Il faut que l’Europe abandonne l’idée de l’Europe forteresse en faveur d’une Europe ouverte et multiculturelle. Durcir les visas, empêcher les rassemblements familiaux, rendre difficiles les échanges scientifiques et éducatifs et favoriser un tourisme élitiste sont autant de réflexes en déphasage avec la logique de l’histoire et les besoins démographiques de l’Europe. Il s’agit plutôt de réflexes liés, hélas, à la montée du populisme et du souverainisme dans pas mal de pays du vieux continent.

L’approche sécuritaire est-elle suffisante ?
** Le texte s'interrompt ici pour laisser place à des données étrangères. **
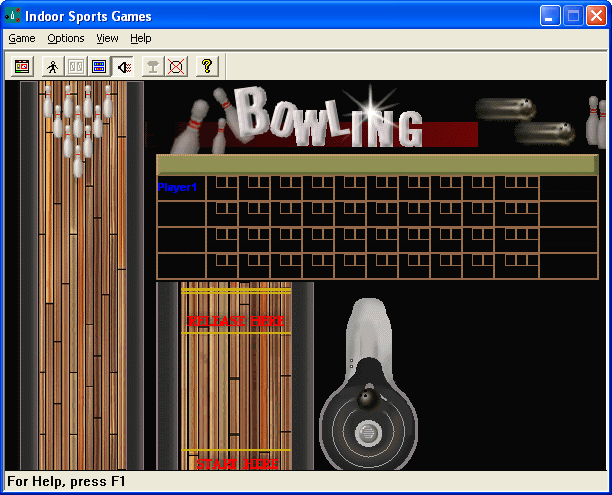Click the scoreboard display toolbar icon
The image size is (612, 495).
pos(100,67)
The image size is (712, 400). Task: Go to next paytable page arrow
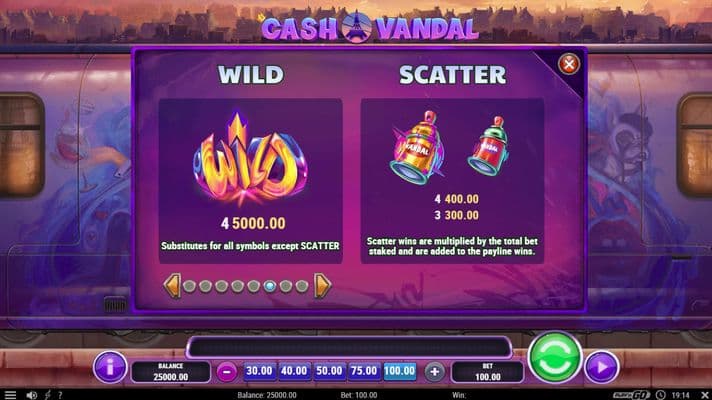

En fait, l’approche sécuritaire doit se faire depuis le début, depuis le coup d’envoi. Ces migrants vont en grand nombre de pays en pays, encadrés par des éléments expérimentés et mafieux. Comment peuvent-ils parcourir des milliers de kilomètres sans être détectés par les différents systèmes de surveillance ? Il y a une faille dans la chaîne. Il faut d’abord s’atteler à cette tâche urgente. Les Algériens ont les moyens et la capacité pour mieux contrôler leurs frontières tant au sud qu’a l’ouest. Ils ne peuvent pas espérer régler leurs différends politiques avec l’Espagne et le Maroc en jouant avec le feu de la migration illégale. Il faut renforcer les capacités d’intervention des pays du Sahel pour faire face au crime organisé relatif au trafic des êtres humains. Donc il faut d’abord réussir l’approche sécuritaire, en amont et en aval.

Mais pour autant, cette approche est insuffisante : il faut adopter une vision migratoire nouvelle de la part de l’Europe, plus ouverte, plus efficace et moins souverainiste. Là où le bât blesse, c’est le développement du Sahel et du Grand Sahara. Les défis sont énormes : désertification, sécheresses, effets des changements climatiques, raréfaction des sources de survie, pénurie d’eau, démographie galopante, défaillance des systèmes d’éducation et de santé, conflits ethniques, terrorisme, crime organisé et défis sérieux de gouvernance…

Une vision du développement est à arrêter d’urgence et des programmes d’intervention de longue haleine sont nécessaires afin de créer des dynamiques nouvelles de développement pour les jeunes et leurs familles. Le sous-développement dans ces régions n’est pas une fatalité.